Robert Louis Stevenson não escreveu apenas um conto sobre um homem que se transforma em monstro. O Estranho Caso do Dr. Jekyll e Mr. Hyde é um espelho embaçado da nossa própria hipocrisia.
Nele, um cientista respeitável fabrica deliberadamente um alter ego criminoso — não por acidente, mas por desejo. E essa é a verdade que dói: Jekyll não perde o controle. Ele o entrega.
A genialidade de Stevenson está em mostrar que Hyde não é um estranho, e sim a essência não filtrada de Jekyll. O médico londrino não busca redenção; ele quer um álibi químico para sua maldade.
Enquanto Hyde espanca crianças nas ruas, Jekyll mantém suas mãos limpas e seu nome intacto. Um pacto perfeito: o monstro faz o que o doutor sonha em fazer.
Dr. Henry Jekyll, um respeitável médico, e Edward Hyde, sua contraparte monstruosa, representam as duas faces de uma mesma moeda: uma consciente e reprimida, a outra impulsiva e destrutiva. Mas será que Jekyll não desejava, no fundo, a liberdade cruel de Hyde?
Vivemos a mesma mentira. Cultuamos diplomas como se fossem vacinas contra a crueldade, acreditando que um título acadêmico imuniza contra a podridão moral.
Quantos "doutores" escondem seus Hydes atrás de becas e formalidades? O caso da advogada por não dizer "Excelência" no STF; ou Como o escândalo de plágio do ex-ministro da Educação da Alemanha, envolveu plágio da sua tese de doutorado, escancara isso: a razão virou ritual vazio. Exigem reverência não ao caráter, mas ao cargo.

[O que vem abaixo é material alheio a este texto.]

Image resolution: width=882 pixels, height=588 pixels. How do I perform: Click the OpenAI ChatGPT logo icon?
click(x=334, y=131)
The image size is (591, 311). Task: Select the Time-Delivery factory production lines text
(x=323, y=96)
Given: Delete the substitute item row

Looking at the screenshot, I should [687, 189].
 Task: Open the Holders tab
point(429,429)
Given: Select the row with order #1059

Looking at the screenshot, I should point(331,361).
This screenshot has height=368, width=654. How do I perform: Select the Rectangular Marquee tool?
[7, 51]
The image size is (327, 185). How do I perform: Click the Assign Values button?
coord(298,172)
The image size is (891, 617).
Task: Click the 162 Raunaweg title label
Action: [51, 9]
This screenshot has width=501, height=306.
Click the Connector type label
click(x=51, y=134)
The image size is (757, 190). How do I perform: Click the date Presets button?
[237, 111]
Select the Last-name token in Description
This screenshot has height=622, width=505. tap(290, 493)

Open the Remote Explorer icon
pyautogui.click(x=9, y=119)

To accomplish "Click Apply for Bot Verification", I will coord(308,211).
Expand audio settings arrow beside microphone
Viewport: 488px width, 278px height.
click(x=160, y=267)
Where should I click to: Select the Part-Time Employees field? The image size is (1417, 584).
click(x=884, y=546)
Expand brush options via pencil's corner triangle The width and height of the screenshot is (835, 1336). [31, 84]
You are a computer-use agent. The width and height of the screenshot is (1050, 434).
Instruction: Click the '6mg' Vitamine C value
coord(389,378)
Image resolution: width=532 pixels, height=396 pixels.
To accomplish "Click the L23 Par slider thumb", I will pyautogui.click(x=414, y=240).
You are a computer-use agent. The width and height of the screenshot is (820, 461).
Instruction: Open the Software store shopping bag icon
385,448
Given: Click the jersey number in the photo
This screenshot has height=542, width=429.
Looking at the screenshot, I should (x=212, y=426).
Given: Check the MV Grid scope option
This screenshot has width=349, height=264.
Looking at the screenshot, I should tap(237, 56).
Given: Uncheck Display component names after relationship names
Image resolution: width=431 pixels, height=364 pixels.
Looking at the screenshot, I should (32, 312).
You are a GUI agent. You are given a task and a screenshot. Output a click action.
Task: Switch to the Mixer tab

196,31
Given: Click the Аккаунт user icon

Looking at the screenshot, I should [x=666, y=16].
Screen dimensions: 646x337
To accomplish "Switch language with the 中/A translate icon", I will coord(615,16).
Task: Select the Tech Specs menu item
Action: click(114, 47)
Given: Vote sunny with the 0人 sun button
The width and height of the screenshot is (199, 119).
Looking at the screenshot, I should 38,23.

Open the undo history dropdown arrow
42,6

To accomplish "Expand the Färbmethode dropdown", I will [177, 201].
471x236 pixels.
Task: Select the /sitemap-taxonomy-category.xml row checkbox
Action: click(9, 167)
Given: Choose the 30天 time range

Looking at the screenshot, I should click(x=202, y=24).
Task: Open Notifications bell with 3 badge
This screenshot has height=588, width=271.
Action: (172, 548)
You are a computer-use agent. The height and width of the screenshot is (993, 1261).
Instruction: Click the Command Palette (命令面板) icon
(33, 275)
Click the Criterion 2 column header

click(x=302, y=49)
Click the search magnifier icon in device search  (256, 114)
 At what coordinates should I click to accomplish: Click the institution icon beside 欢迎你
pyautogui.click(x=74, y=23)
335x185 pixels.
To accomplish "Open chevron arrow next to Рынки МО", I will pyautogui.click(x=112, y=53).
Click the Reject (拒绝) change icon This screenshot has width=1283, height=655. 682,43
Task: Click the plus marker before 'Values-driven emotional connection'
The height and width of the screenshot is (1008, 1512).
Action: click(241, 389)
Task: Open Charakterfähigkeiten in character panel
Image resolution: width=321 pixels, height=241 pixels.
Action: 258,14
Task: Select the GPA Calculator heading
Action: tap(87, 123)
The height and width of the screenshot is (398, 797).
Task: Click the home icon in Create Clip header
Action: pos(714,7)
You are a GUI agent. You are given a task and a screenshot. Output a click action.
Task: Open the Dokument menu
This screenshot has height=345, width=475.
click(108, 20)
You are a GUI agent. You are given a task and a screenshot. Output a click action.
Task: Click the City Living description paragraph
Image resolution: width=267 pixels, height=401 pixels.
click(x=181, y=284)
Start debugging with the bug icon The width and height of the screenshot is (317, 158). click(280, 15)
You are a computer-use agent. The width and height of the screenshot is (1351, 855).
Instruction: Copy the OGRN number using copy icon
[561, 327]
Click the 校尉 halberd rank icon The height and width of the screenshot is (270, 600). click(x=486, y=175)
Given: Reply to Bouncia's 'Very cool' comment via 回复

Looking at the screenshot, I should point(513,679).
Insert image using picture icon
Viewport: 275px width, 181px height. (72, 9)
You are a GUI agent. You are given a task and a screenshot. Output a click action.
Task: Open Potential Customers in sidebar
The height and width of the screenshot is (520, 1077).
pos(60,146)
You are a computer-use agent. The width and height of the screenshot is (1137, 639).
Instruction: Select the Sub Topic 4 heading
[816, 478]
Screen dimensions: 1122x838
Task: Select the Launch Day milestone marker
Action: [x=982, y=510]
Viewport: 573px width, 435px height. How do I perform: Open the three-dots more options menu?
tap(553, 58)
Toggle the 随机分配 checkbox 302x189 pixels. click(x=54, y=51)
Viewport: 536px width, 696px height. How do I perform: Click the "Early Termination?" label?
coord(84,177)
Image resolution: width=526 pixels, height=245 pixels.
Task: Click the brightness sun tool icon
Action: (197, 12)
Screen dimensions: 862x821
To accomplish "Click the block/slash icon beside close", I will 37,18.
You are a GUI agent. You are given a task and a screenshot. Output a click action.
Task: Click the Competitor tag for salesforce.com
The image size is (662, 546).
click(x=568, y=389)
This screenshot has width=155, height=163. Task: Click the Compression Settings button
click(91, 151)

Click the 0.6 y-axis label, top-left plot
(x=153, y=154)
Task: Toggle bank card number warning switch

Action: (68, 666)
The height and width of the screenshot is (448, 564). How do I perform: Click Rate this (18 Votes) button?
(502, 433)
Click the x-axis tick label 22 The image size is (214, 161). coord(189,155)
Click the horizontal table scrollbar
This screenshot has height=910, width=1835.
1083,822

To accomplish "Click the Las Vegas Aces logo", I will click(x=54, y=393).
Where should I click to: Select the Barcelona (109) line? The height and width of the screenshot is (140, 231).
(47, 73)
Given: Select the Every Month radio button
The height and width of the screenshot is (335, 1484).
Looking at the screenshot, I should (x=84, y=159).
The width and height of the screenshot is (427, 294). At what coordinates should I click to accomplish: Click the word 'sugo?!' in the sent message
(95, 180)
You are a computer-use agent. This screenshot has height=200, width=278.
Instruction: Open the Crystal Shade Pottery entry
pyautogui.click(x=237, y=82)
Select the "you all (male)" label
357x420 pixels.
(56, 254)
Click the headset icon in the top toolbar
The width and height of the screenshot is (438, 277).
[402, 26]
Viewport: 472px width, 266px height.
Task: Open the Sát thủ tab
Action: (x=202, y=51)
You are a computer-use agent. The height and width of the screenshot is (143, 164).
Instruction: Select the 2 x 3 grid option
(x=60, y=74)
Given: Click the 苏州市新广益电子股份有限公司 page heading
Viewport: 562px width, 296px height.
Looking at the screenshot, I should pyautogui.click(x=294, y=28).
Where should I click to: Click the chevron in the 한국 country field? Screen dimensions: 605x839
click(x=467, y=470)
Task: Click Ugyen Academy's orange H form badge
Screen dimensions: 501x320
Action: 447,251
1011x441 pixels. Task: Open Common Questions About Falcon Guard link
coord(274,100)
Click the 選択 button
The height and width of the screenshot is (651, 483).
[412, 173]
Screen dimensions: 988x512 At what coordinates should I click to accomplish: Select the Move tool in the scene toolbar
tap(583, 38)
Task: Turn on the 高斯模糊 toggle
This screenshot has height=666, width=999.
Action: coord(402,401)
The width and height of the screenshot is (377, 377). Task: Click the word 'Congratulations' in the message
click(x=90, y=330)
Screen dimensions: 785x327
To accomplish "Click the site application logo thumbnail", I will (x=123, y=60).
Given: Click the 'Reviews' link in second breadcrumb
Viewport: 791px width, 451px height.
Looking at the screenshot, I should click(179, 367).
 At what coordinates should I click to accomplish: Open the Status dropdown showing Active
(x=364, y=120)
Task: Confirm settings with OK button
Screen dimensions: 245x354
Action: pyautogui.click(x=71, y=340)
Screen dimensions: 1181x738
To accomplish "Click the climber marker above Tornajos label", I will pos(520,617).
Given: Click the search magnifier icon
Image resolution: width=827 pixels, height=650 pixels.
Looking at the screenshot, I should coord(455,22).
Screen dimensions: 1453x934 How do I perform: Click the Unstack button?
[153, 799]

A relação entre Jekyll e Hyde revela mais do que uma cisão acidental. O médico criou deliberadamente o monstro por meio de uma fórmula científica, e ambos compartilham um vínculo perverso: Jekyll herda de Hyde a liberdade para explorar seus instintos mais sombrios, enquanto Hyde herda a fortuna e o status social do médico.
Apesar de tentar separar suas facetas "boa" e "má", Jekyll sentia um desejo oculto pelas ações de Hyde. Isso expõe uma verdade incômoda: a moralidade social muitas vezes esconde anseios primitivos que a razão não consegue extinguir.
Meu sogro, agricultor analfabeto, nunca precisou de um Hyde. Sua ética não depende de fórmulas químicas ou deletreados em latim.
O acúmulo de títulos — "Mestre", "Doutor", "Excelência" — muitas vezes alimenta arrogância, não humildade. Prova disso é a obsessão por formalidades vazias, como a exigência de tratamento reverencial até fora do ambiente profissional.
Enquanto isso, tribunais e universidades abrigam monstros de ternos impecáveis — seus crimes são lavados em linguagem técnica, suas violências chamadas de "necessidades institucionais".
A palavra "aluno" vem do latim alumnus: "sem luz". Ironia cruel. O Iluminismo nos prometeu que a razão nos libertaria da barbárie, mas só criou barbáries mais sofisticadas.
Hoje, um homem não é julgado por caráter, mas por currículo. E assim, como Jekyll, permitimos que monstros agem — desde que assinem com caneta de ouro. Afinal, quantos "Hydes" agem impunemente hoje, protegidos por títulos, cargos ou moralidades convenientes?
Stevenson sabia: o verdadeiro horror não é Hyde, mas Jekyll. O médico que escolhe ser monstro, mas exige que o tratem como santo. A sociedade não mudou. Só aprimorou a fórmula.
O médico é o monstro, e o monstro é o médico. Jekyll não queria destruir Hyde; desejava usá-lo como um avatar para seus crimes, preservando sua reputação intacta.
O autor nos alerta: a racionalidade, quando divorciada da empatia, torna-se uma ferramenta de hipocrisia. O verdadeiro horror não está no monstro visível, mas no médico que o cria — e no sistema que o absolve.
A obra permanece atual não por mostrar um homem que vira monstro, mas por revelar que o monstro sempre esteve ali, vestindo a beca da respeitabilidade.